** AIM OF THE EXERCISE **
Every entry here should be copied exactly.

┌─ DATA RECORDS

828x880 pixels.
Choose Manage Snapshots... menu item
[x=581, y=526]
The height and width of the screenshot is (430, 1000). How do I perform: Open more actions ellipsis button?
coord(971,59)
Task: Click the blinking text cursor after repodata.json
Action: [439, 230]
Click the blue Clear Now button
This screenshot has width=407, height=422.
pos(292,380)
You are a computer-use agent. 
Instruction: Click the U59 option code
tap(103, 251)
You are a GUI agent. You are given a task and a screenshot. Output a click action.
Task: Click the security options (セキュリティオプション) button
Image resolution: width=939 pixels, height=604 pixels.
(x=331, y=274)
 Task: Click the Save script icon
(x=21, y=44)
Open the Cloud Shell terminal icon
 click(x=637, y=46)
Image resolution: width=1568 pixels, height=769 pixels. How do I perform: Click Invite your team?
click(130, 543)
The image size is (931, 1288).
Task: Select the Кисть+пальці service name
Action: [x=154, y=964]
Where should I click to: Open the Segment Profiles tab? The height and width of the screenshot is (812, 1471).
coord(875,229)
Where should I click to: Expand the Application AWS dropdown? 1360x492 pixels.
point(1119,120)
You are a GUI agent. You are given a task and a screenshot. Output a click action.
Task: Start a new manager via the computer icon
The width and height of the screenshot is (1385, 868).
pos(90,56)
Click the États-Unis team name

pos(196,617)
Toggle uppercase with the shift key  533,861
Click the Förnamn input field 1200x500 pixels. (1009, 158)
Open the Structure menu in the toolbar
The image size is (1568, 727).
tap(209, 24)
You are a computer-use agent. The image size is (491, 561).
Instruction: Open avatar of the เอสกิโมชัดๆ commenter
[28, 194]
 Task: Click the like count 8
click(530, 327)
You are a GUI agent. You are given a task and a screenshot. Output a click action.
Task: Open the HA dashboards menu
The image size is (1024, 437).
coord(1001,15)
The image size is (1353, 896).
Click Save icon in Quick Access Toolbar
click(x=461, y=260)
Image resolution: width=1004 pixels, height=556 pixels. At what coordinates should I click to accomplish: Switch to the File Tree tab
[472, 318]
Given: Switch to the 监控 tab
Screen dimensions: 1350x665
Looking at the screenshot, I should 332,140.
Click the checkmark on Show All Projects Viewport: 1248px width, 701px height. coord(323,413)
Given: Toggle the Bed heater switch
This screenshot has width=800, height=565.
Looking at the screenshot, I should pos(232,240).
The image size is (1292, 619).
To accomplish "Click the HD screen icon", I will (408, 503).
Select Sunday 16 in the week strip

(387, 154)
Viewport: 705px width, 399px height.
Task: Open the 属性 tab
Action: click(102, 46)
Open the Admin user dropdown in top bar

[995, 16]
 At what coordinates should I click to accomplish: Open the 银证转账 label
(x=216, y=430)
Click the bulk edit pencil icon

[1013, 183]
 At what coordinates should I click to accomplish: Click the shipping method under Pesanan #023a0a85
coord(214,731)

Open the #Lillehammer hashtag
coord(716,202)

└─

** PROBLEM SOLUTION **
828x880 pixels.
Choose Manage Snapshots... menu item
[x=581, y=526]
The height and width of the screenshot is (430, 1000). How do I perform: Open more actions ellipsis button?
coord(971,59)
Task: Click the blinking text cursor after repodata.json
Action: [439, 230]
Click the blue Clear Now button
This screenshot has width=407, height=422.
pos(292,380)
You are a computer-use agent. 
Instruction: Click the U59 option code
tap(103, 251)
You are a GUI agent. You are given a task and a screenshot. Output a click action.
Task: Click the security options (セキュリティオプション) button
Image resolution: width=939 pixels, height=604 pixels.
(x=331, y=274)
 Task: Click the Save script icon
(x=21, y=44)
Open the Cloud Shell terminal icon
 click(x=637, y=46)
Image resolution: width=1568 pixels, height=769 pixels. How do I perform: Click Invite your team?
click(130, 543)
The image size is (931, 1288).
Task: Select the Кисть+пальці service name
Action: [x=154, y=964]
Where should I click to: Open the Segment Profiles tab? The height and width of the screenshot is (812, 1471).
coord(875,229)
Where should I click to: Expand the Application AWS dropdown? 1360x492 pixels.
point(1119,120)
You are a GUI agent. You are given a task and a screenshot. Output a click action.
Task: Start a new manager via the computer icon
The width and height of the screenshot is (1385, 868).
pos(90,56)
Click the États-Unis team name

pos(196,617)
Toggle uppercase with the shift key  533,861
Click the Förnamn input field 1200x500 pixels. (1009, 158)
Open the Structure menu in the toolbar
The image size is (1568, 727).
tap(209, 24)
You are a computer-use agent. The image size is (491, 561).
Instruction: Open avatar of the เอสกิโมชัดๆ commenter
[28, 194]
 Task: Click the like count 8
click(530, 327)
You are a GUI agent. You are given a task and a screenshot. Output a click action.
Task: Open the HA dashboards menu
The image size is (1024, 437).
coord(1001,15)
The image size is (1353, 896).
Click Save icon in Quick Access Toolbar
click(x=461, y=260)
Image resolution: width=1004 pixels, height=556 pixels. At what coordinates should I click to accomplish: Switch to the File Tree tab
[472, 318]
Given: Switch to the 监控 tab
Screen dimensions: 1350x665
Looking at the screenshot, I should 332,140.
Click the checkmark on Show All Projects Viewport: 1248px width, 701px height. coord(323,413)
Given: Toggle the Bed heater switch
This screenshot has width=800, height=565.
Looking at the screenshot, I should pos(232,240).
The image size is (1292, 619).
To accomplish "Click the HD screen icon", I will (408, 503).
Select Sunday 16 in the week strip

(387, 154)
Viewport: 705px width, 399px height.
Task: Open the 属性 tab
Action: click(102, 46)
Open the Admin user dropdown in top bar

[995, 16]
 At what coordinates should I click to accomplish: Open the 银证转账 label
(x=216, y=430)
Click the bulk edit pencil icon

[1013, 183]
 At what coordinates should I click to accomplish: Click the shipping method under Pesanan #023a0a85
coord(214,731)

Open the #Lillehammer hashtag
coord(716,202)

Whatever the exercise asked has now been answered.